ICPs must move quickly when Group A strep strikes
ICPs must move quickly when Group A strep strikes
Outbreaks linked to asymptomatic HCW
Two days before Christmas in 1996, a previously healthy 28-year-old woman underwent a parathyroidectomy at a hospital in California. Six days later, she was dead. Such is the sudden severity of invasive infection with Group A streptococcus (GAS), which in this case was linked to an asymptomatic surgeon who performed the procedure.
Two other surgical patients were infected in the outbreak, including a previously healthy 56-year-old woman who underwent a subtotal thyroidectomy performed by the same surgeon and assistant on Dec. 30, the Centers for Disease Control and Prevention reports.1 Discharged Dec. 31, the second patient was found dead in her home later that day.
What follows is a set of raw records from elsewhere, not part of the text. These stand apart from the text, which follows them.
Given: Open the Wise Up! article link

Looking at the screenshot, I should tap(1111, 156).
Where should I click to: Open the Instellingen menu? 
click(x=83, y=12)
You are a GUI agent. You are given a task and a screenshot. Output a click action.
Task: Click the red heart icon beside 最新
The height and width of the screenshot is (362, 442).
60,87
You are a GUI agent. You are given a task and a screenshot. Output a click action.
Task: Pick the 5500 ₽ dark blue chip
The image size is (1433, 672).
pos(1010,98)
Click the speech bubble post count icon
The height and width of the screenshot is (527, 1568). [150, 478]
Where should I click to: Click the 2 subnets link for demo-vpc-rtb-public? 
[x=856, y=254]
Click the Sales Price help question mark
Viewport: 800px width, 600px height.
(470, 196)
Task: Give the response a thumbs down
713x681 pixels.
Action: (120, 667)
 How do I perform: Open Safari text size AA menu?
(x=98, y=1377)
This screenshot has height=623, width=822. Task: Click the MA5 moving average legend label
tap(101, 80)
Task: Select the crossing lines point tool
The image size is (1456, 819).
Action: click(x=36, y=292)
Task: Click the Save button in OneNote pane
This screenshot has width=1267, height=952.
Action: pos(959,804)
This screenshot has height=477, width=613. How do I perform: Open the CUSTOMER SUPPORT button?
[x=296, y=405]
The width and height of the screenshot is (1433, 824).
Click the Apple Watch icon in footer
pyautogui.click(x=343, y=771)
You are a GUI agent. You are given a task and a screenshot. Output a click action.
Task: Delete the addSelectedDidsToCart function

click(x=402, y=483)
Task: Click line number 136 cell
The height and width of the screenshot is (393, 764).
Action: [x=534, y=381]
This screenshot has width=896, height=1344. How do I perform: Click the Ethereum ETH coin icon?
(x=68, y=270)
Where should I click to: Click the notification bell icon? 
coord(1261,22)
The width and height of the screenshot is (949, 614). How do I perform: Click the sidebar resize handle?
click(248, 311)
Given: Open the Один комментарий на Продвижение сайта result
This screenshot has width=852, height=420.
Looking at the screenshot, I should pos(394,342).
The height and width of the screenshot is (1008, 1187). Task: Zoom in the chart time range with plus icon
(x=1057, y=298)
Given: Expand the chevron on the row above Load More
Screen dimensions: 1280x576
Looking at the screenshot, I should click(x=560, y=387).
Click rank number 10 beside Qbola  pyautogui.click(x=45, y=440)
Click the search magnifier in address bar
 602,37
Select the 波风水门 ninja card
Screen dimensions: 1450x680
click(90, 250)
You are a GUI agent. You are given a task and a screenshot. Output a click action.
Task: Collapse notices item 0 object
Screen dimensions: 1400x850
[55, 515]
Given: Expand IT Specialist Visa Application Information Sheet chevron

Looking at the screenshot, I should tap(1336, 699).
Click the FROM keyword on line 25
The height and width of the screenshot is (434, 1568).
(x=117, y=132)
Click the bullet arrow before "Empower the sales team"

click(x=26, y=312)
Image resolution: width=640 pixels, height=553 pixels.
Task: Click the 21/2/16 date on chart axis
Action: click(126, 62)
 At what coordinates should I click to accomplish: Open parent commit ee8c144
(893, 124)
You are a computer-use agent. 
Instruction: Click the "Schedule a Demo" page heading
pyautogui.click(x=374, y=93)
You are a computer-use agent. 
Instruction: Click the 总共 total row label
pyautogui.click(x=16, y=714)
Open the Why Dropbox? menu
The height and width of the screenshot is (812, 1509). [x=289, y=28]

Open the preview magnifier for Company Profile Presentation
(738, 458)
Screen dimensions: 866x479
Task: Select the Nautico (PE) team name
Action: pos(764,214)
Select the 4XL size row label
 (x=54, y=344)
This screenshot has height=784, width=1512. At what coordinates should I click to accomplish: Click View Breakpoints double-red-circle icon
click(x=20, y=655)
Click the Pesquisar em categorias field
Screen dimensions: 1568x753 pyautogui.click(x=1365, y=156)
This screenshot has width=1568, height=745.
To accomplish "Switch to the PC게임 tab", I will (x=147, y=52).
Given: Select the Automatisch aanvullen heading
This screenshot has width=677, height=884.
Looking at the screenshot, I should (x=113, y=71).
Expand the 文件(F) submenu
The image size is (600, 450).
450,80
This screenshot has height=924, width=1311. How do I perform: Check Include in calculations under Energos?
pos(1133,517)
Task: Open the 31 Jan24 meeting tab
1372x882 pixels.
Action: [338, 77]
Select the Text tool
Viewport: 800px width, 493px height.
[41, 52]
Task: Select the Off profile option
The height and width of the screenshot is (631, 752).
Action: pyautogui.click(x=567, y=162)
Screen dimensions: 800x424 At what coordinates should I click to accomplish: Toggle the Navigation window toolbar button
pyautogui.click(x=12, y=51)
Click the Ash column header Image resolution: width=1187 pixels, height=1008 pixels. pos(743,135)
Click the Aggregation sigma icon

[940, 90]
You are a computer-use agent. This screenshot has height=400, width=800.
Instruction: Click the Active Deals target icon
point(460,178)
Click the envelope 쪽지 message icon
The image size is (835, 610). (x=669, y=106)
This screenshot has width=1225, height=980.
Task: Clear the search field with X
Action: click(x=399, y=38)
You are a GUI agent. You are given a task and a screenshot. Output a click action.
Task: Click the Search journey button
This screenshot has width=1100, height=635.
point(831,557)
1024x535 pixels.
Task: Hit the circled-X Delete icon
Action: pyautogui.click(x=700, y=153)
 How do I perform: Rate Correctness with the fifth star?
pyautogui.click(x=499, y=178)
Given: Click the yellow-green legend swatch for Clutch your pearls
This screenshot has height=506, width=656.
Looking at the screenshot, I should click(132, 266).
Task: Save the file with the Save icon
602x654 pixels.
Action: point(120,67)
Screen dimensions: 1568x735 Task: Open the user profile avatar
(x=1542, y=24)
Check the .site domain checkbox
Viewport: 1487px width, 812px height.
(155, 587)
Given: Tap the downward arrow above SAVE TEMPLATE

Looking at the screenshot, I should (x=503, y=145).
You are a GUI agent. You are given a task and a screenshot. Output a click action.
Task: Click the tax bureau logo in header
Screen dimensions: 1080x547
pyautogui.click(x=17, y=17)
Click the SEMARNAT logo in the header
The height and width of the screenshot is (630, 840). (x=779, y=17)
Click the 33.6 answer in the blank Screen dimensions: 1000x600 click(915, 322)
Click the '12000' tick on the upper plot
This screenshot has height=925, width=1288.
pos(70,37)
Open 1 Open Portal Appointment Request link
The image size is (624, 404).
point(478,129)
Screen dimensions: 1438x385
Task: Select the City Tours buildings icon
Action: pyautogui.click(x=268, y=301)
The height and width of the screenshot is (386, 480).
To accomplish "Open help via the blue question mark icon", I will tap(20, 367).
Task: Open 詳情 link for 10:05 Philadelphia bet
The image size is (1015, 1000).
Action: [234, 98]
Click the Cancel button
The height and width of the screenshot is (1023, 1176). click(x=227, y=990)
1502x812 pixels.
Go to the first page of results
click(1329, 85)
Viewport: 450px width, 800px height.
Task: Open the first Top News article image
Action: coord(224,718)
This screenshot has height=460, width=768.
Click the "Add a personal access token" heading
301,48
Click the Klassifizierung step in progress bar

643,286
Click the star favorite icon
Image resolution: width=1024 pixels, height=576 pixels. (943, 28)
A third patient, a previously healthy 57-year-old woman who also underwent a subtotal thyroidectomy, was routinely discharged the day after her Dec. 30 procedure by the same surgical team. On Jan. 1, 1997, she sought care at the emergency department and was admitted to the ICU in shock, with respiratory failure and renal impairment. It would take a full month of hospitalization before she recovered enough to be discharged. All three patients were infected with the same GAS strain, which caused streptococcal toxic shock syndrome.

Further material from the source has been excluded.